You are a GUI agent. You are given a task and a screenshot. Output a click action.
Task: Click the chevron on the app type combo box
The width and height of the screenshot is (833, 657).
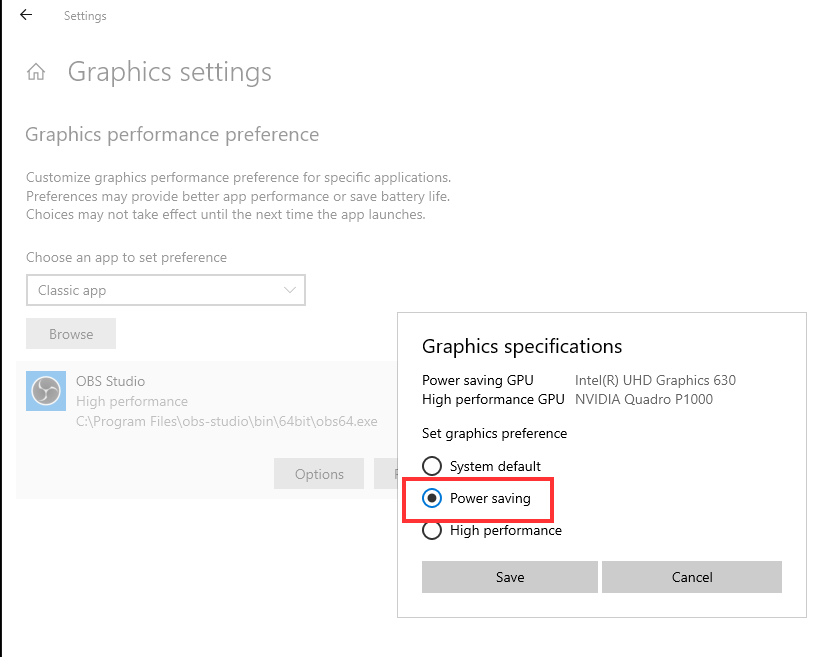coord(290,290)
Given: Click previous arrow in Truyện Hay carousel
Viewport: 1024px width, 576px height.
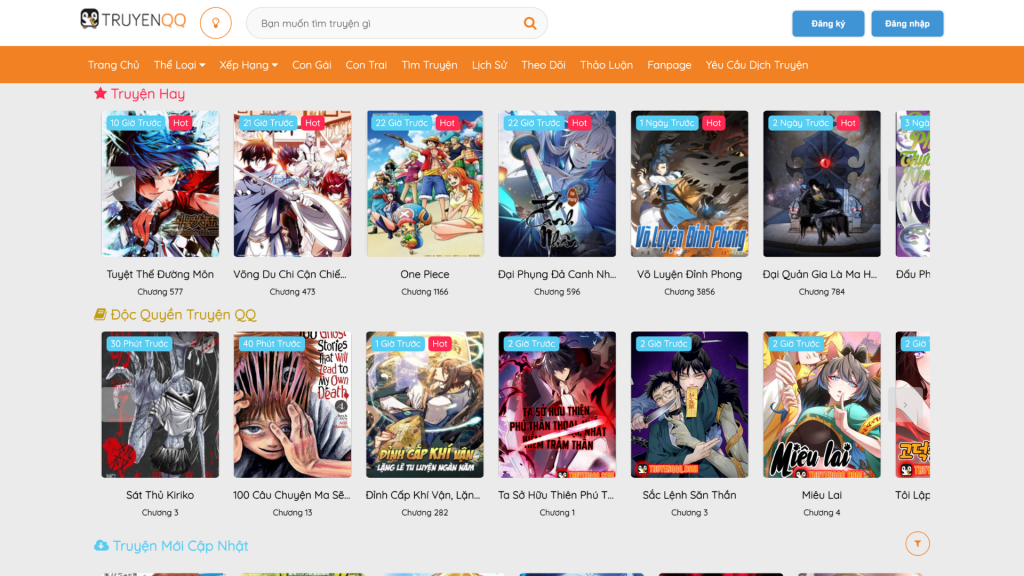Looking at the screenshot, I should pos(120,184).
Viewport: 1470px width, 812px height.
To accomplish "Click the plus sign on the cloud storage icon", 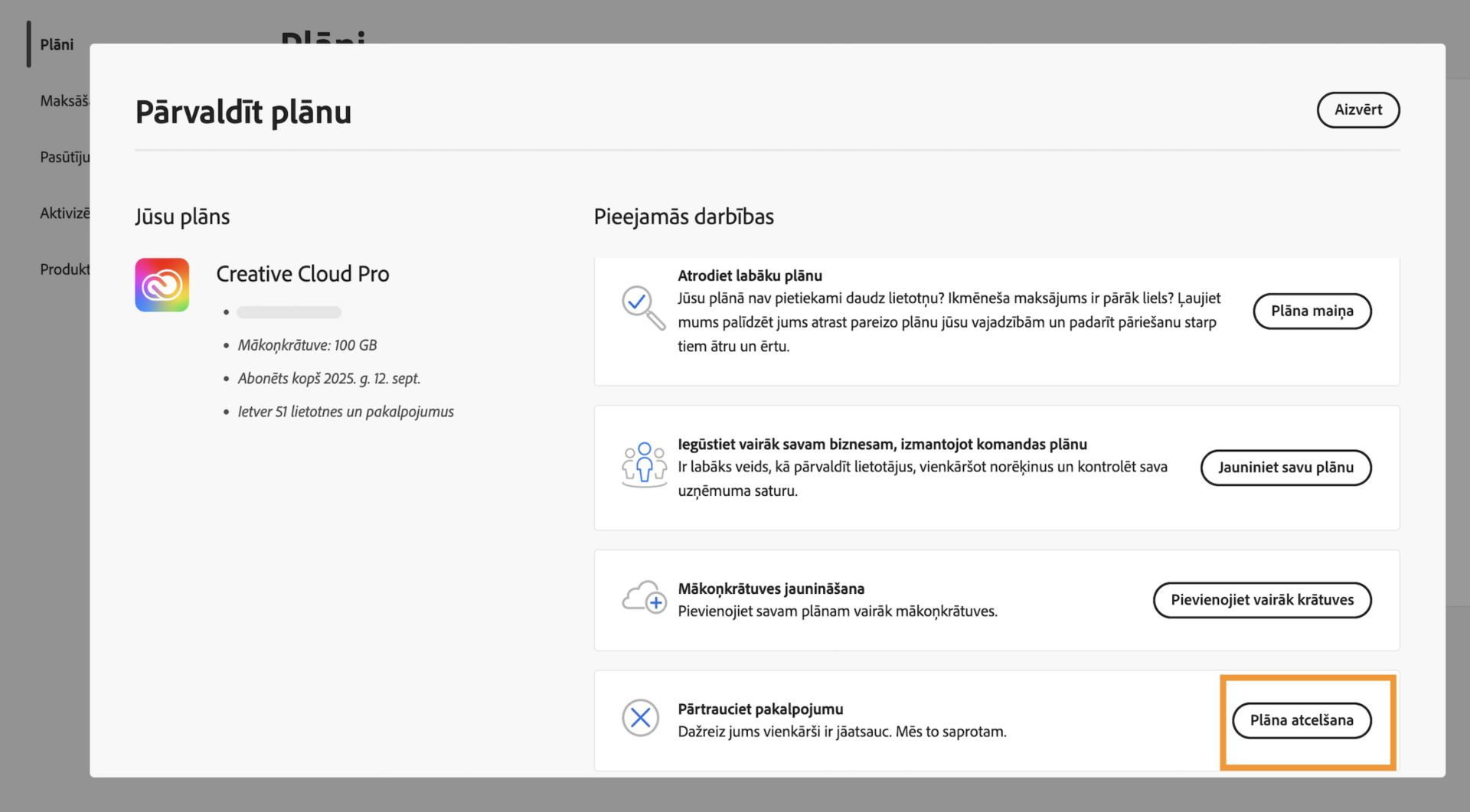I will (656, 604).
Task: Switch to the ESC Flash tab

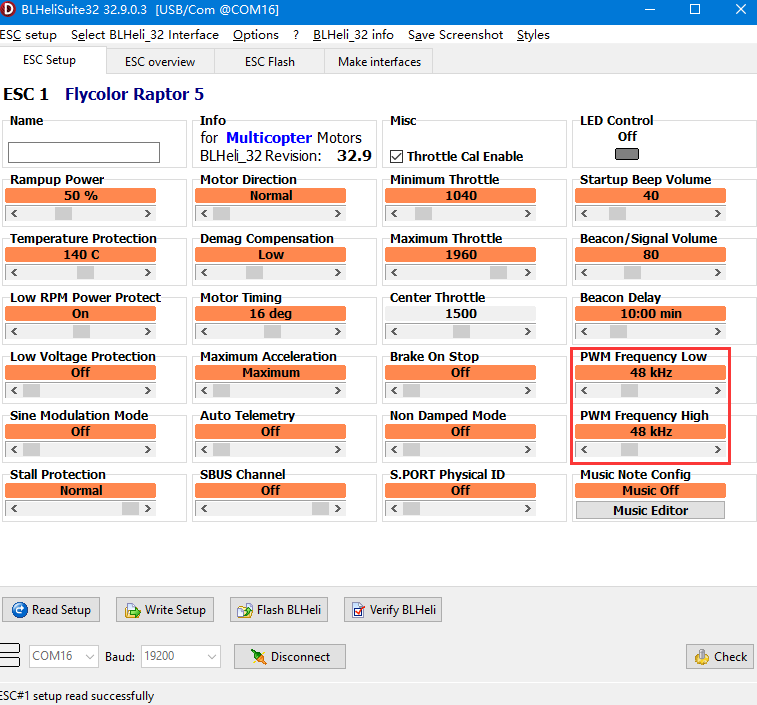Action: (270, 62)
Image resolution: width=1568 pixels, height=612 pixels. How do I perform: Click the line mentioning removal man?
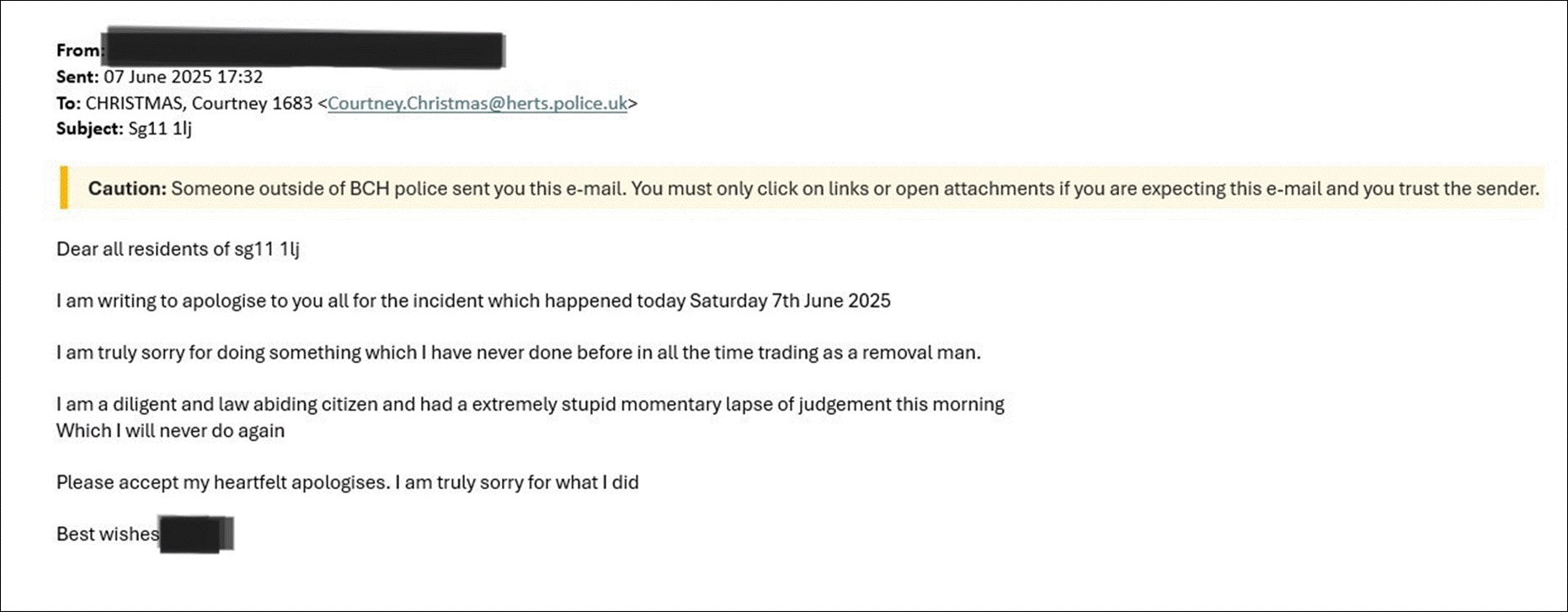pyautogui.click(x=519, y=353)
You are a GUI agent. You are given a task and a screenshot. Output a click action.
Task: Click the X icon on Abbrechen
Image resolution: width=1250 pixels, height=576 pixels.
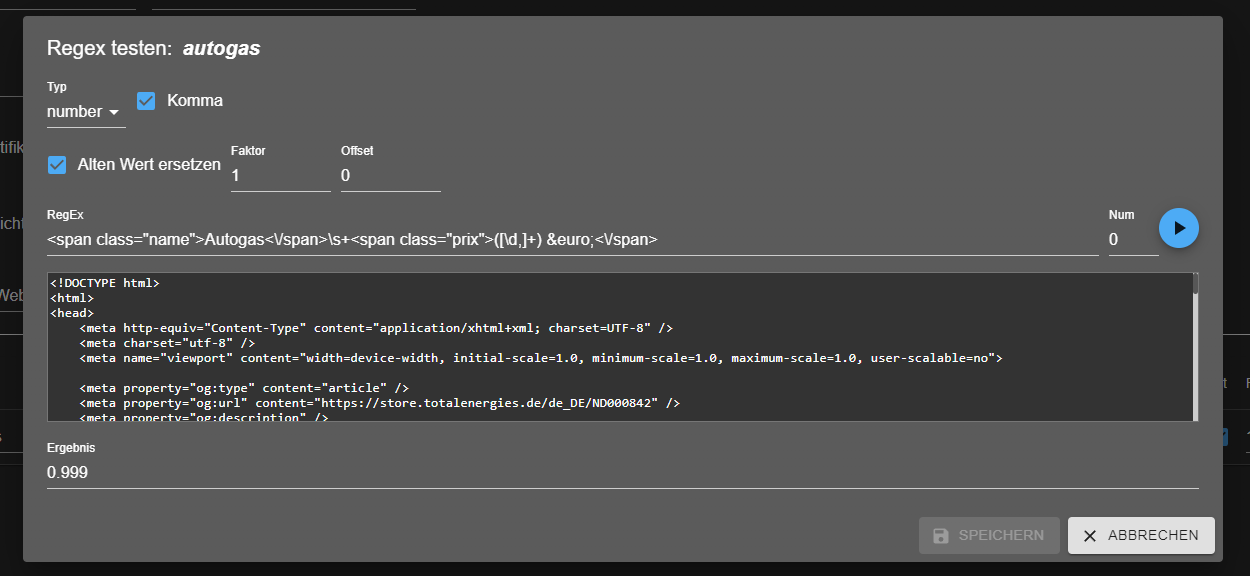(x=1090, y=536)
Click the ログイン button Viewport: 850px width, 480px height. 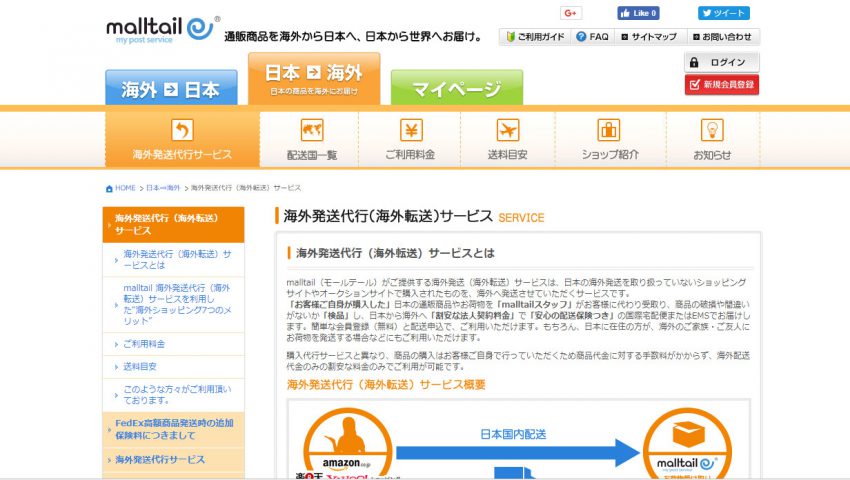pyautogui.click(x=721, y=62)
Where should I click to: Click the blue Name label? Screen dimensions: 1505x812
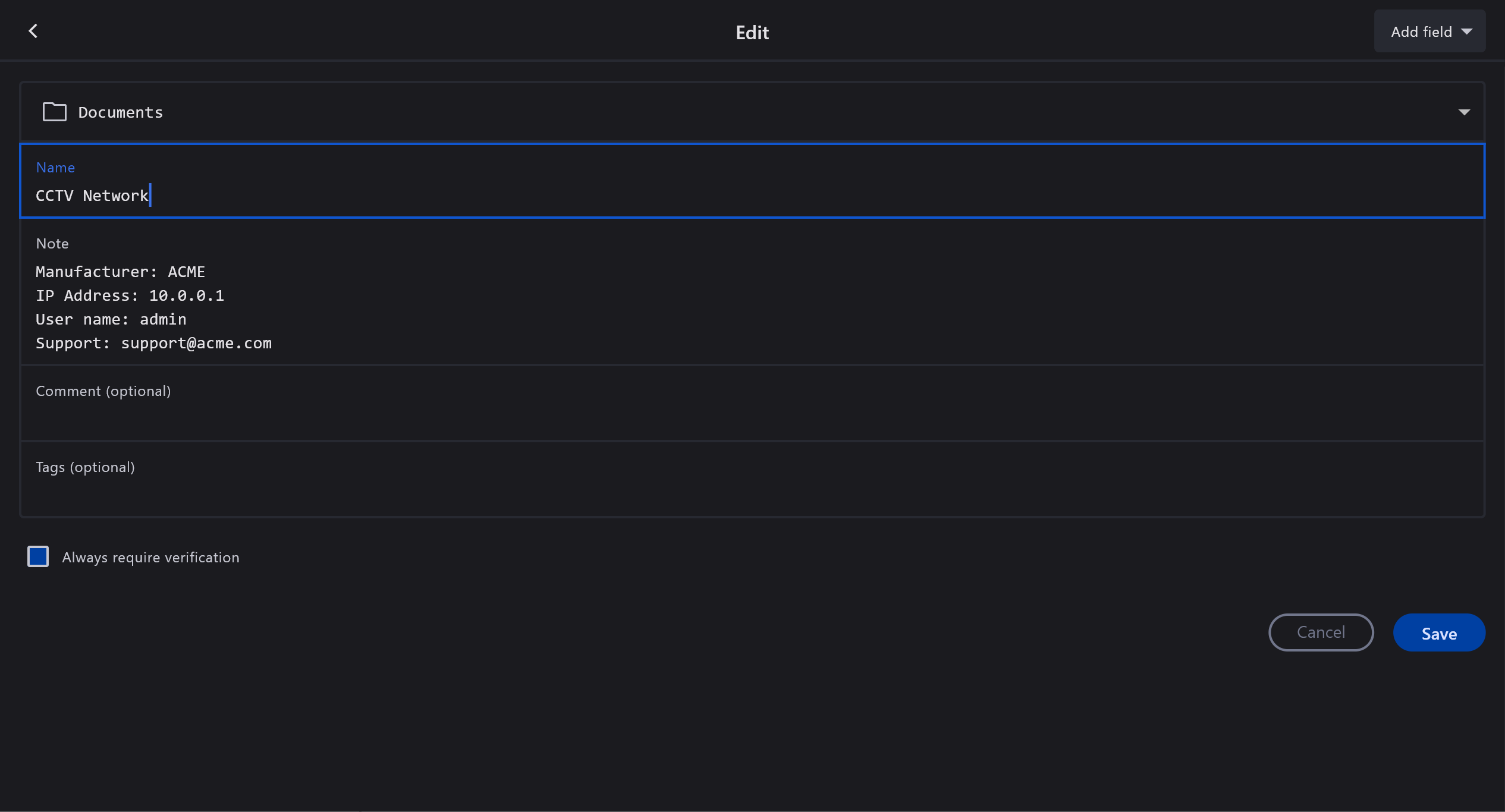(x=55, y=168)
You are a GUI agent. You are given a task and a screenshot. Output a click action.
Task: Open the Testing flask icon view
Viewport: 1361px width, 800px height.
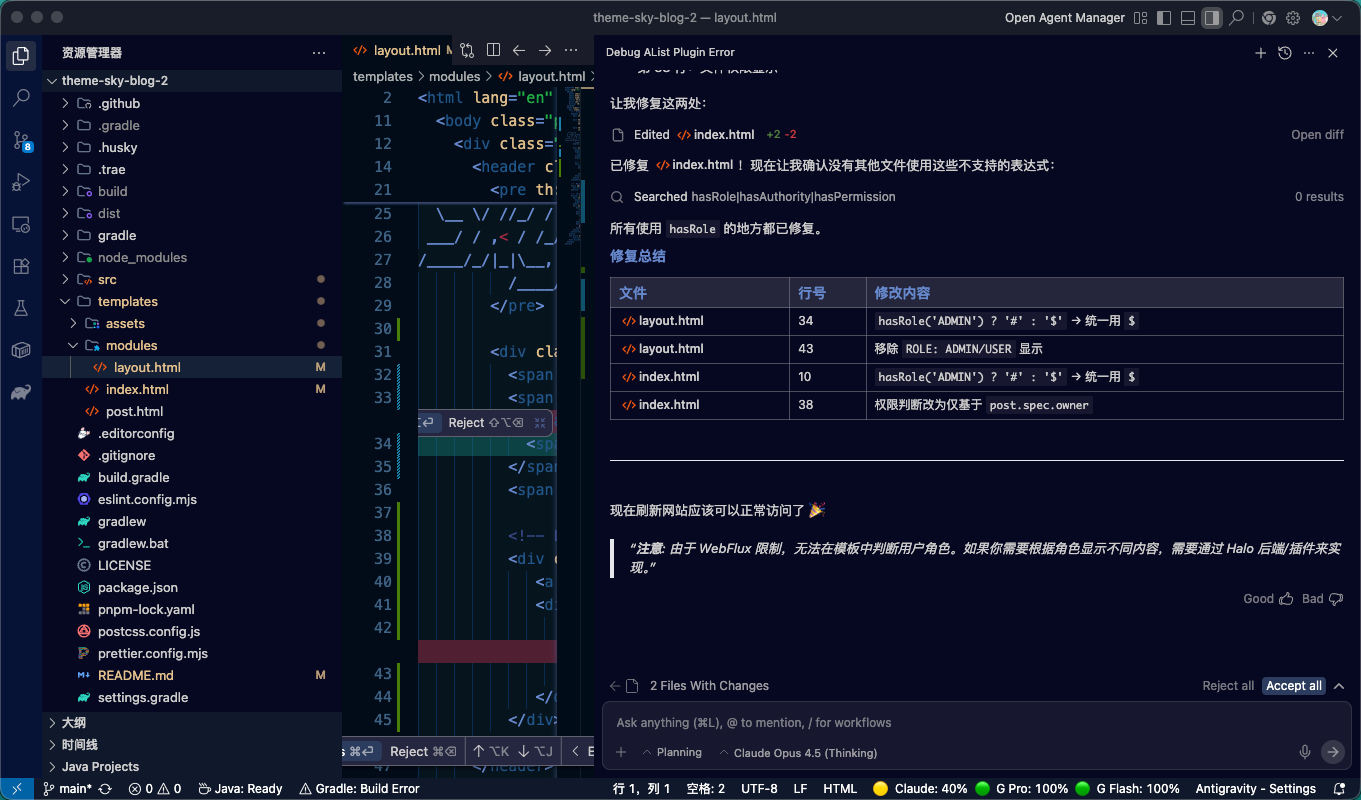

========

## Stated exercise
Reproduce the lines from the beginning of the records up to and including the line containing "coord(290,290)", substituting "dropdown arrow" for "chevron" and leaving everything else unchanged. Omit the pictures from your answer.

## Answer to the exercise
You are a GUI agent. You are given a task and a screenshot. Output a click action.
Task: Click the dropdown arrow on the app type combo box
The width and height of the screenshot is (833, 657).
coord(290,290)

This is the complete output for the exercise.